(Consigne): Recopiez sans rien modifier le passage du texte ci-dessous sur le Big Data d'Air France KLM qui commence par les mots « PublicitéChez Air France » et se termine par « des data scientists. ».

══ Texte support ══

Un programme industrialisé pour le Big Data d'Air France
« Bien prévoir la demande sur les vols d'Air France KLM nécessite des approches big data que nous avons commencé à prototyper en 2011 », relate Thierry Vanhaverbeke, manager du service de recherche opérationnelle d'Air France KLM. (crédit : D.R.)

A travers un programme Big Data destiné aux métiers d'Air France KLM, la DSI de la compagnie aérienne a suscité la mise en place de nombreux cas d'usage. Une expertise a été développée en interne autour de ces technologies, avec des outils pour industrialiser la mise en production.

PublicitéChez Air France KLM, le service de recherche opérationnelle rattaché à la DSI intervient de façon transversale au sein de la compagnie aérienne, entre Paris et Amsterdam, pour réaliser des prévisions sur différents domaines, en particulier sur le trafic, la demande, la recette et sur les annulations afin de gérer la suroffre. « C'est un service clé qui existe depuis longtemps et qui travaille en lien avec la data science depuis de nombreuses années », nous a exposé Thierry Vanhaverbeke, manager au sein du service. « De plus en plus de méthodes de machine learning sont utilisées pour les prévisions et pour déterminer les caractéristiques permettant de bien gérer la suroffre, par exemple » souligne Thierry Vanhaverbeke. Sur un effectif de 60 personnes, un tiers du service de recherche opérationnelle sont des data scientists.

═══
══ Données fournies ══

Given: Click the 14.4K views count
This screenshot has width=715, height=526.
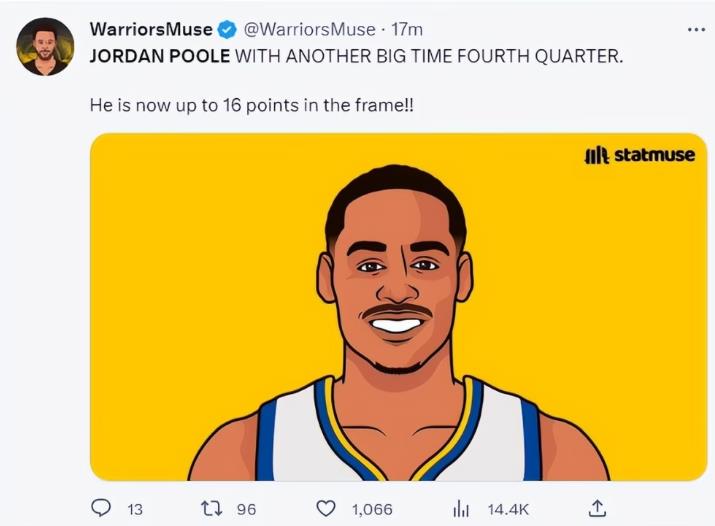Looking at the screenshot, I should 507,509.

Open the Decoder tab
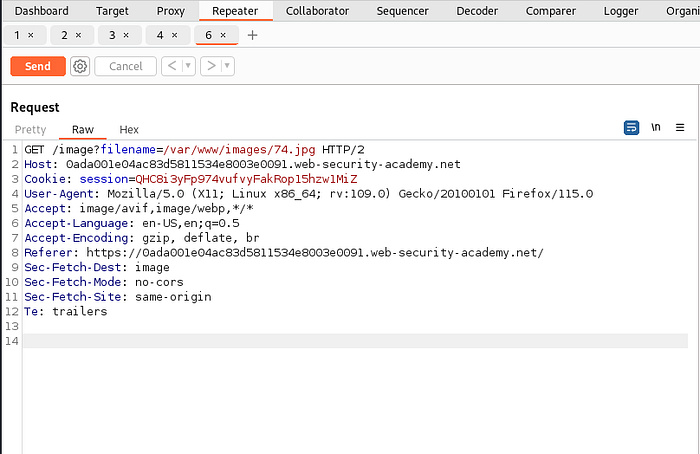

═══

(Résultat obtenu):
PublicitéChez Air France KLM, le service de recherche opérationnelle rattaché à la DSI intervient de façon transversale au sein de la compagnie aérienne, entre Paris et Amsterdam, pour réaliser des prévisions sur différents domaines, en particulier sur le trafic, la demande, la recette et sur les annulations afin de gérer la suroffre. « C'est un service clé qui existe depuis longtemps et qui travaille en lien avec la data science depuis de nombreuses années », nous a exposé Thierry Vanhaverbeke, manager au sein du service. « De plus en plus de méthodes de machine learning sont utilisées pour les prévisions et pour déterminer les caractéristiques permettant de bien gérer la suroffre, par exemple » souligne Thierry Vanhaverbeke. Sur un effectif de 60 personnes, un tiers du service de recherche opérationnelle sont des data scientists.